First-line therapy for migraine prophylaxis is propranolol or timolol. It's true that these drugs are more likely to cause CNS side effects, though the issue is not just BBB permeability (nebivolol is BBB-permeable as well) but selectivity. Propranolol and timolol are nonselective beta-blockers, which results in more side effects. Nebivolol, in contrast, does not effect B2 receptors, but still causes vasodilation via effects on nitric oxide (whereas other selective beta-blockers do not).

Your options are 1) try propranolol or timolol and see how well you tolerate the side effects, 2) try another selective beta-blocker, though realize that these are not specifically approved for migraine prophylaxis (neither is nebivolol, for that matter) and may not be effective due to a lack of vasodilatory effects, or 3) treat your migraine and blood pressure as two separate problems with two separate drugs. It goes without saying that your doctor should advise you in this decision.
posted by dephlogisticated at 1:07 PM on November 21, 2012 [1 favorite]

I was on metoprolol for sinus tachycardia. I am currently off beta-blockers for a month or so, because the side effects from the metoprolol were starting to become intrusive (fatigue, mainly). My cardiologist specified that, if no beta-blockers doesn't work out for me, there are other beta-blockers to try with fewer side effects.

So, anecdotally from my doctor, it is true that not all beta-blockers are created equal.
posted by lydhre at 1:28 PM on November 21, 2012 [1 favorite]

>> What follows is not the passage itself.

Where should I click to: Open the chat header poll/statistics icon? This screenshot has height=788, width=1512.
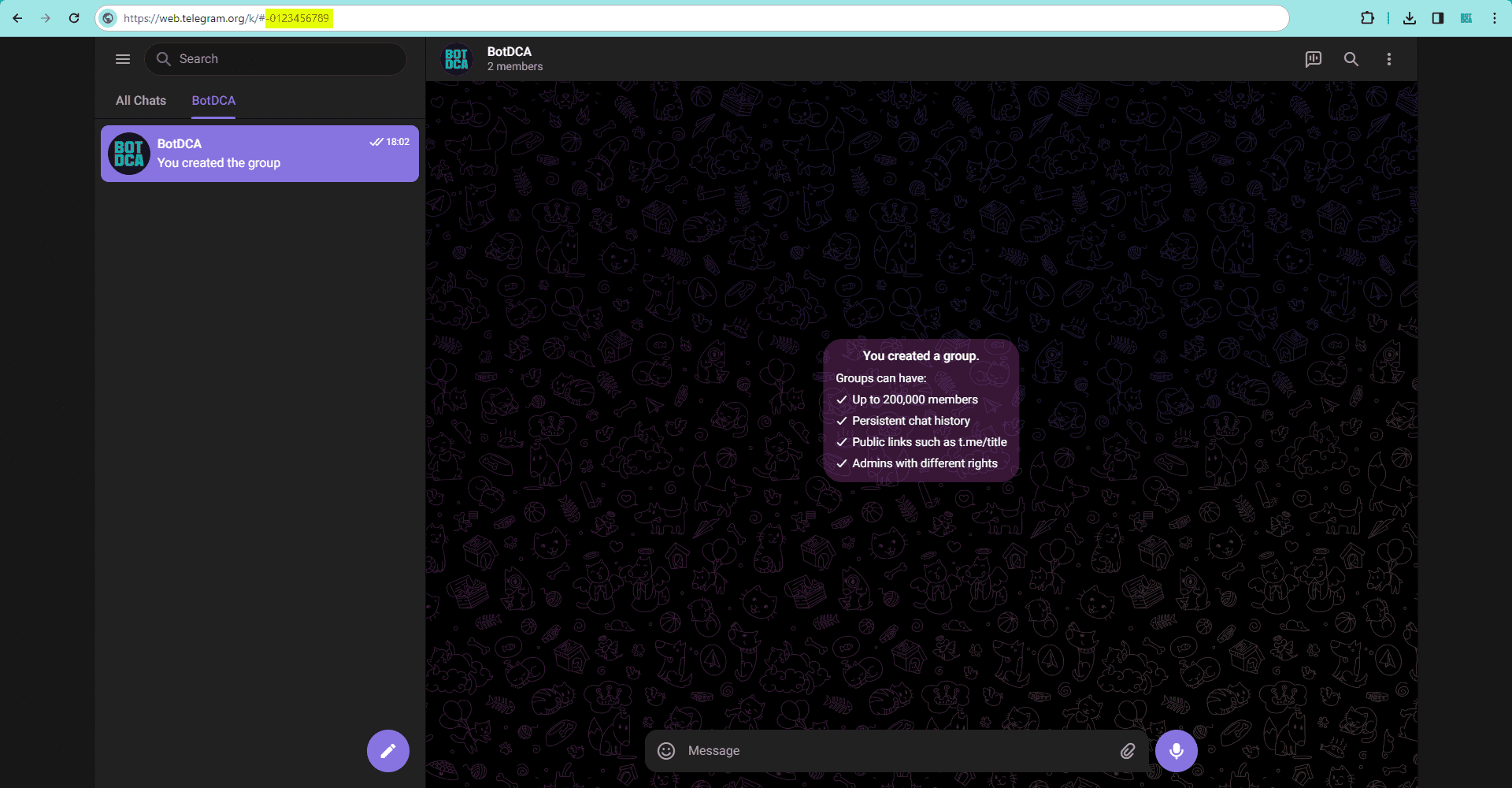1313,59
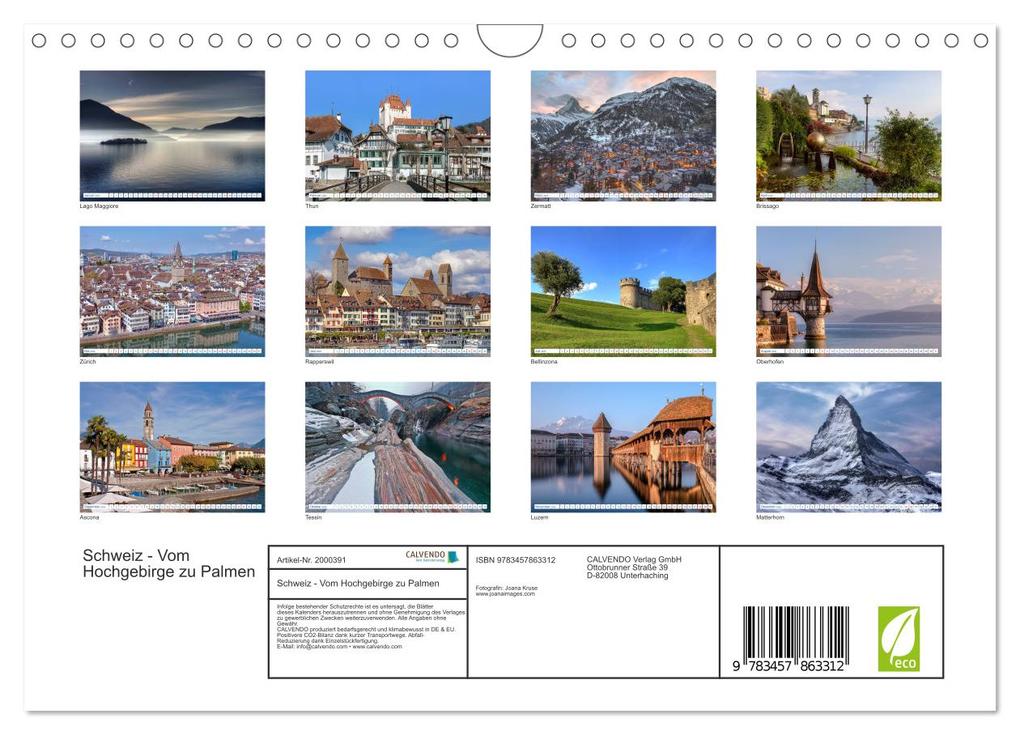Click the www.joanaimages.com link

click(x=505, y=594)
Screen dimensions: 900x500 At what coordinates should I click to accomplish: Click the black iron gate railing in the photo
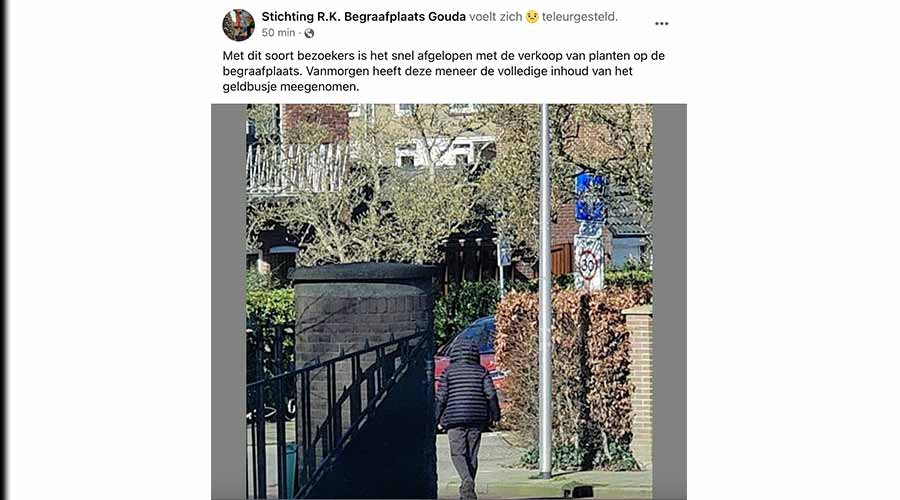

Definitely, some drugs cause different side effects than others. You may find this database helpful:

The database contains both clinical trial data and post-marketing surveillance data. The clinical trial data are much more reliable. Nebivolol has only postmarketing surveillance data available on the potential side effects (no incidence rates available).

On the other hand, atenolol has an up to 13% incidence rate for fatigue vs. placebo. And propanalol has a 3.4% incidence rate for fatigue vs. placebo.
posted by acridrabbit at 5:12 PM on November 21, 2012

I agree that atenolol causes fatigue and cognitive impairment.

You didn't mention whether your endo prescribed nebivolol because of its supposedly better vasodilation effects, blood pressure control, heart problems, or the off-label reasons such as stage fright and palpitations? It sounds like migraine relief and anxiety control are more to you than lowering blood pressure?

Now if you want to try another beta-blocker, then you'd probably want to ask for something on your drug plan's formulary that is β1-selective (as nebivolol is). Propranolol and Timolol are licensed for migraines, but they're non-selective and have side effects that nebivolol doesn't.

If you want to try another drug class, you might want to talk to your doc about calcium channel blockers or angiotensin receptor blockers that have anti-anxiety effects as well.